The Oracle Application Suite – what’s old is new again (sort of)

Rebecca Wettemann Profile picture for user Rebecca Wettemann June 14, 2023
Oracle's recent analyst day highlighted a 'One Oracle' strategy around its applications business.


Remember when companies bought ERP suites to take advantage of a single integrated suite of applications but sacrificed best-of breed capabilities, and then key departments like sales, marketing, and HR went rogue and bought best-of-breed applications to fill in the gaps that then had to be integrated and managed? Oracle does, but today, it thinks you can have your suite cake and eat your best of breed too.

At the recent Oracle Analyst Summit, Oracle laid out its vision for Fusion enterprise applications: a full suite of line of business applications running on the same Oracle Cloud Infrastructure (OCI) and, of course, the Oracle database. Oracle’s pitch is that if you have all application running on the same infrastructure, with the same data model, business logic, and identity and security controls, you can drive down the cost of technology while increasing efficiency with end-to-end business processes.
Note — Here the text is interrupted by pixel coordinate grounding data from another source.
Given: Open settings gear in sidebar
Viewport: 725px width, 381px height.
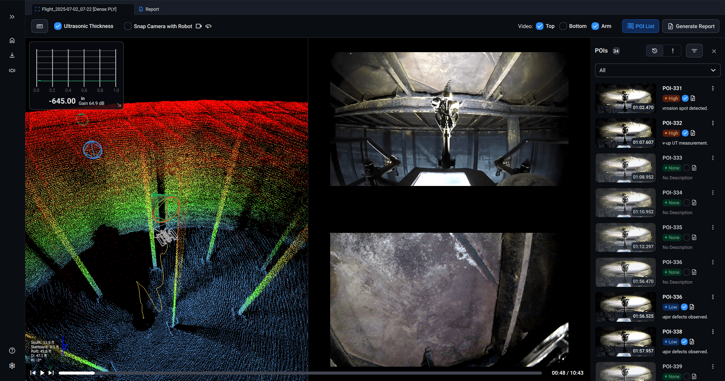Looking at the screenshot, I should pyautogui.click(x=12, y=366).
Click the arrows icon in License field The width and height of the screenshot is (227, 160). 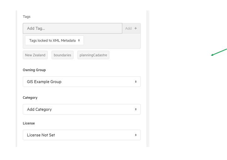click(x=136, y=135)
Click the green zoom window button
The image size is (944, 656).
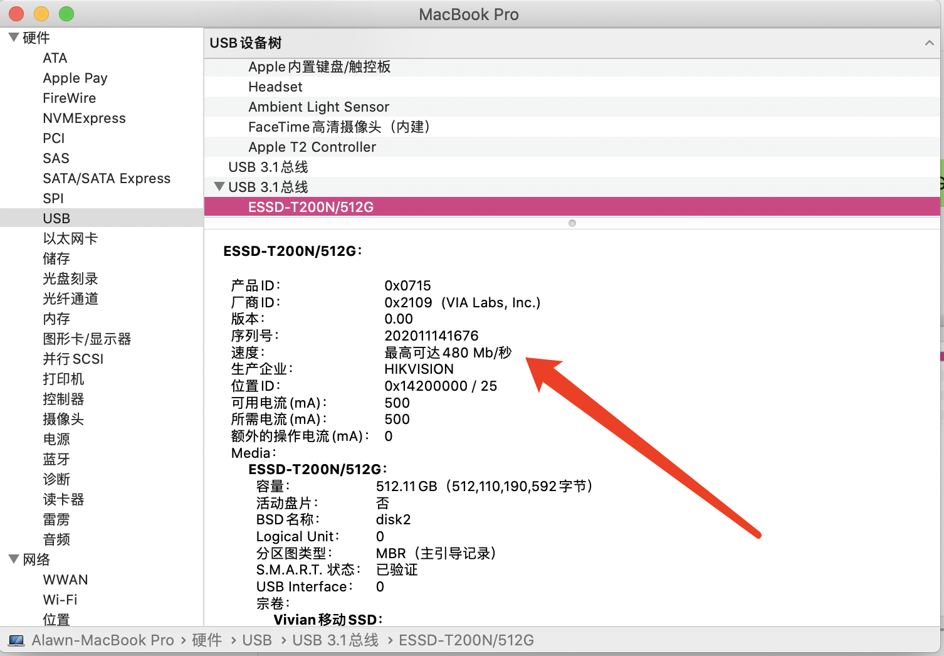tap(66, 14)
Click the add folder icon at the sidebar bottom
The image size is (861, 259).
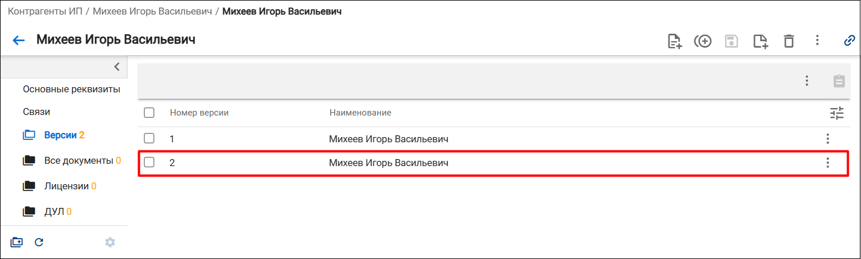(x=17, y=242)
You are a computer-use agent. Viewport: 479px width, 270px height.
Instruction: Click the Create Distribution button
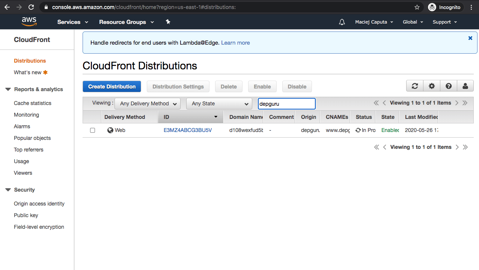pos(112,87)
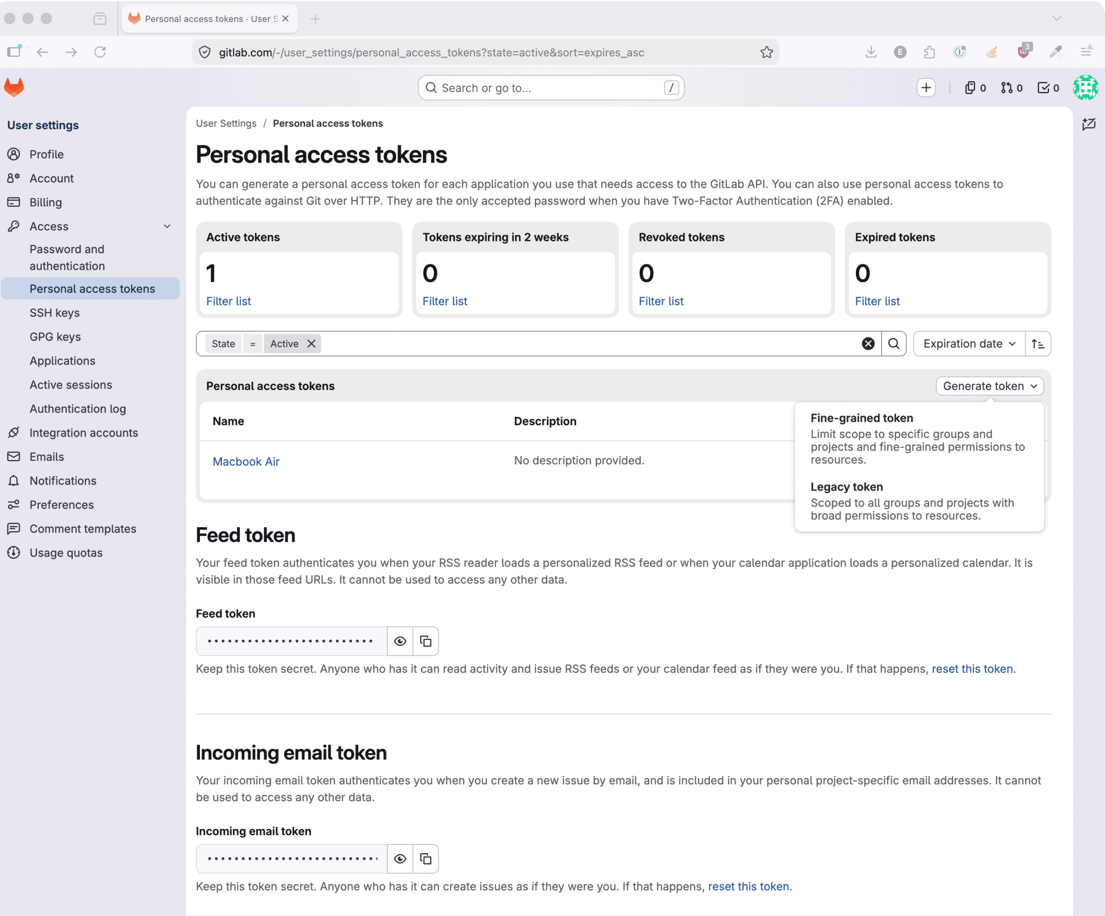Open the Macbook Air token link
Image resolution: width=1105 pixels, height=916 pixels.
(246, 461)
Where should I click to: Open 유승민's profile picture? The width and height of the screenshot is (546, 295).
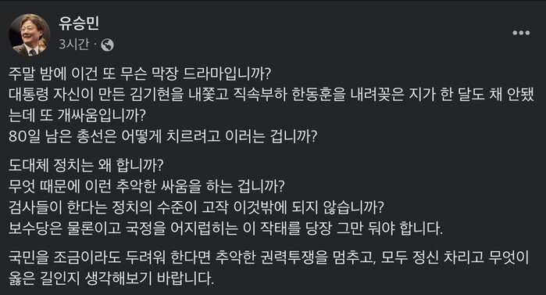pyautogui.click(x=29, y=34)
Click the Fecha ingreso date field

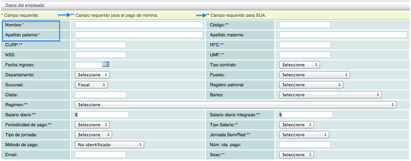tap(88, 65)
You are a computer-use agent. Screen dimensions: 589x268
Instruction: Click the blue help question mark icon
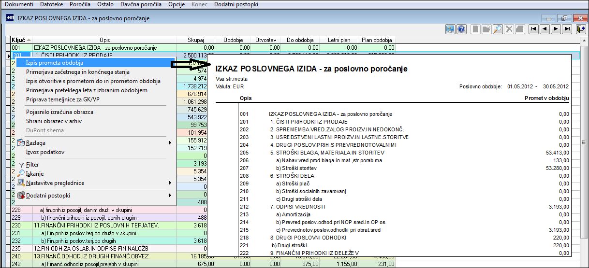pos(461,29)
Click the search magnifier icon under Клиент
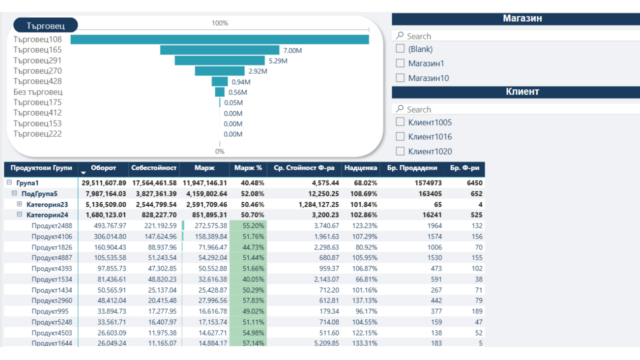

Historically, Oracle has grown its applications footprint largely through acquisition, from ERP (PeopleSoft and JD Edwards) to CX/CRM and HCM (with Siebel, Eloqua, RightNow, Taleo, et cetera) and to industries (with Micros, Textura, and Cerner). In the CX space in particular, the company has often been criticized for having multiple applications that don’t necessarily work in an integrated fashion.

The good news is that now all of Oracle’s CX portfolio across sales, marketing, and service has been rearchitected to run on OCI with a common Redwood-based user interface (UI), lowering implementation and integration cost and complexity while improving performance.

The same is true for Oracle’s industry applications: Oracle says 96% of its industry clouds are running on OCI. That means lower initial and ongoing costs and a more predictable path to value. It also means Oracle has a differentiator that sets it apart from many of its peers, particularly in the CX space: an integrated end-to-end platform with a full integrated suite of line of business applications.

This means that companies choose to go “all in” with Oracle can take advantage of that integration, doing things like leveraging ERP data to identify and develop new leads and giving service departments real-time visibility into availability of parts for service.

On the human capital management (HCM) front, Oracle Me and Grow are also built from the ground up as Fusion applications with the Redwood UI; Oracle is in the process of migrating Fusion HCM to the Redwood UI and expects to complete conversion complete by mid-2023.

One-to-one vs lock-in

Beyond just talking the end-to-end talk, Oracle is:

  • Delivering applications that leverage its end-to-end platform to automate processes, such as integrated banking services with JP Morgan Chase, and integrated logistics with FedEx and other third-party logistics providers, so customers can access financial services or track shipments directly within Oracle Enterprise Resource Planning (ERP).
  • Investing in AI and ML both in its applications and its technology stack to drive greater efficiency and lower cost for customers.
  • Providing a single system, with one data model and business logic; the same identity, security, compliance, and auditing; one UX design system and UI components; and low-code tooling and development components and methodology that were used to built the out-of-the-box applications, for customers and partners who want to build applications on the Oracle platform.

What about vendor lock-in? Oracle argues that the “One Oracle” strategy is an engineering strategy, not a contractual or structural one, and that helping customers rationalize their existing application footprints helps them improve vendor management and reduce costs. It also says the Oracle has become a much easier company to work with as it has transitioned from a product company to a 100% services company. However, companies that have felt the sting of Oracle compliance audits in the past may need more convincing.

The CX team is betting that the one suite approach is more appealing than its competitors’ approaches that focus on a customer data platform (CDP) to unify CRM and external data to provide a complete customer view. The integration of back office and front office data to guide more informed lead qualification, guided selling, and more data-driven service is likely to be very appealing to Fusion ERP customers and prospects, but if Oracle is to compete in CX beyond that base it will have to innovate in providing CX capabilities that can differentiate their value beyond just the “One Oracle” story.

To that end, the CX team is branding new thought leadership around the need for big changes in CX. They argue that in the quest for hyper-personalization CRM has lost the plot, and that it’s the job of technology vendors to reduce the mess and noise of data that has become CRM and bring signals together in a more intelligent way. Oracle’s leading with rationalization, which is a smart move given the economic pressures driving marketers and IT to reevaluate their best- of breed saas strategy that has often resulted in multiple overlapping or under-utilized applications with integration and data provenance challenges.

My take

Oracle’s move to focus its CX strategy – and application strategy in general – on the strengths of one integrated stack with a common UI, business logic, and data model plays to Oracle’s strengths. While it’s unlikely to appeal beyond the Oracle customer base, that base is a large one. As organizations look to rationalize their CX application portfolios and get their data ready for AI initiatives, the vendor with a database at its core is betting that its integrated approach, a big investment in rearchitecting all its enterprise applications, and a serious data story will pay off.